Carmine Mastrillo accusa, ma ritratta, poi torna ad accusare. La sua testimonianza è tutt'altro che limpida. Secondo il giovane i tre ragazzi avrebbero rapite le piccole e le avrebbero uccise tra le 19 e 30 e le 20 e 30, quando lo avrebbero raggiunto in una discoteca di Volla (dove nessun altro li ha visti) per raccontargli l'accaduto. Un tempo molto breve per compiere la violenza, il duplice omicidio e occultare i corpi. A suffragio di questa tesi spunta la testimonianza di Salvatore la Rocca, fratello di Giuseppe, che conferma quanto detto da Mastrillo, ma poi parla di una ‘camera delle torture' nella caserma Pastrengo, di terribile minacce degli investigatori che lo avrebbero gettato in un pozzo se non avesse firmato una confessione già scritta.
Il processo di svolge su basi puramente indiziare e senza alcuna prova. Non esistono tracce biologiche delle vittime nelle auto dei presunti assassini, i quali – non solo avrebbero rapito, stuprato, ucciso e occultato due cadaveri in meno di un'ora – ma avrebbero anche ripulito i propri vestiti dal sangue delle vittime per presentarsi perfettamente vestiti alla discoteca ‘Eco Club' di Volla. Nonostante la tesi accusatoria si basi unicamente su due testimonianze controverse, i tre gradi di giudizio condannano gli imputati all'ergastolo.
Sono passati 37 anni da questa orrenda storia. Il cemento ha ricoperto il letto dell'antico dell'antico fiume Pollena, oggi al suo posto si vede uno stradone sovrastato da un viadotto.
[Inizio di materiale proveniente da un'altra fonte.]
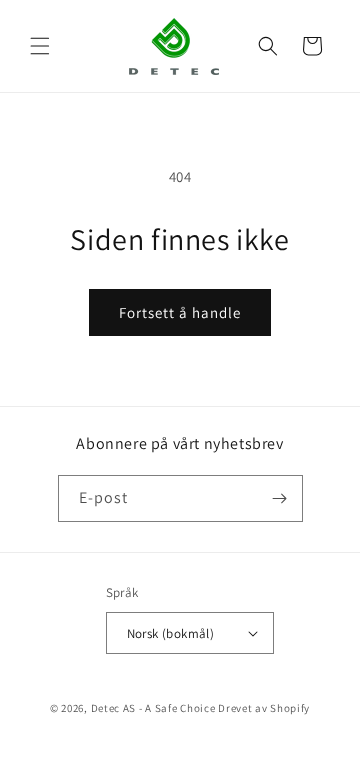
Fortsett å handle (180, 312)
La revisione del processo per la morte di Barbara e Nunzia è stata chiesta e negata per tre volte. Imperante, La Rocca e Schiavo, la cui innocenza è stata sostenuta anche dall'ex giudice antimafia, Ferdinando Imposimato, hanno dichiarato di aver chiesto la revisione – rinunciando a qualsiasi eventuale richiesta di risarcimento per ingiusta detenzione – per due soli motivi: ripulire il proprio nome da quel orrendo marchio d'infamia e mettere le manette a un mostro che cammina ancora in mezzo ai bambini.